His best-known play was “Requiem for a Heavyweight,” the story of an aging boxer and the first original 90-minute show written for TV. It swept the 1956 Emmy Awards, winning six in all.
Serling remained humble about such awards. In his last interview in 1975, he referred to Emmys and Oscars mostly as “Hollywood backslapping.” He stood firm in his convictions. Indeed, Serling considered prejudice to be “the singular evil of our time, from which all other evils grow and multiply.”
To ensure that audiences understood the danger of bigotry, Serling made it a theme portrayed many times in the five seasons and 156 episodes of “The Twilight Zone,” of which he wrote 92.
Often, he couched his messages in a nonthreatening way that not only kept the censors off his back, but also led audiences gently to his message. “It was possible to have Martians say things that Democrats and Republicans can’t say,” he said.
Serling constantly sought a better way to operate his show. As a result, he changed the way writers worked with producers.
“He was the first writer/producer in television,” Zicree said. “Nowadays all shows are run by the writer and its creator. Before then, it was always the producer running the show.”
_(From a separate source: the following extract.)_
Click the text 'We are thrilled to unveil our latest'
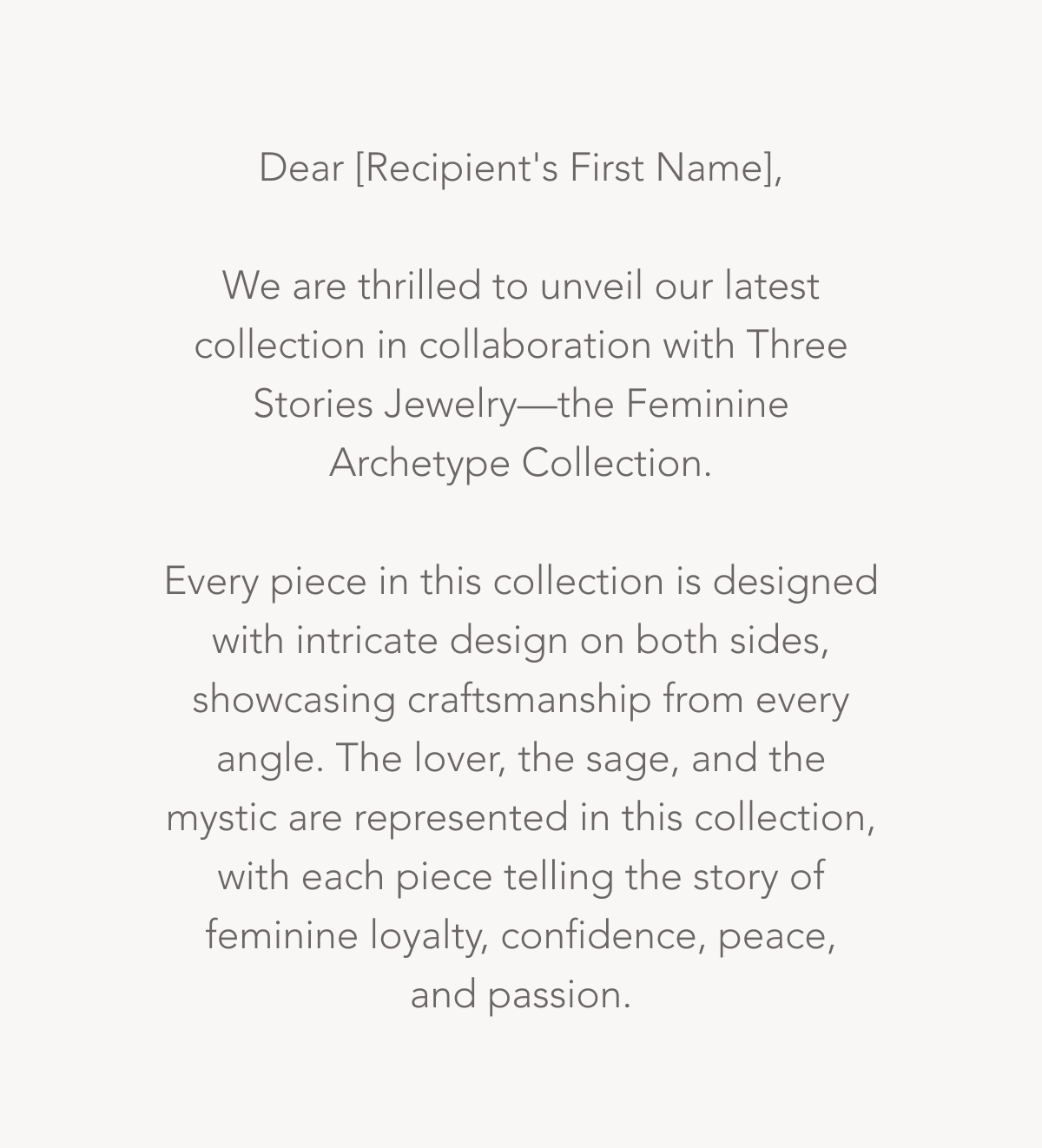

Serling believed that integrity was crucial to personal success. To remind viewers of the same principle, he attacked the corrupting influences of Hollywood and big money in his play “The Velvet Alley.”
When you get into “the big money, there are certain blandishments that a guy can succumb to,” he told Mike Wallace of CBS in an interview.
Despite his growing wealth, Serling remained more concerned with family issues, raising children and maintaining a good marital relationship. But success had traps for him as well.
“You suddenly find yourself having to compromise, giving so many hours to work and a disproportionate number of fewer hours to family,” he said. Serling died at age 50 of heart failure, leaving behind his wife and two daughters. At his funeral, Gene Roddenberry said that without the success of “The Twilight Zone,” he could have never produced “Star Trek.”
Even after the success of “The Twilight Zone,” Serling kept writing, trying to outdo his last achievement. He added to his success with “Night Gallery” and film credits for “7 Days in May,” “Planet of the Apes” and several other films. With each one, he humbly submitted them “for your approval.”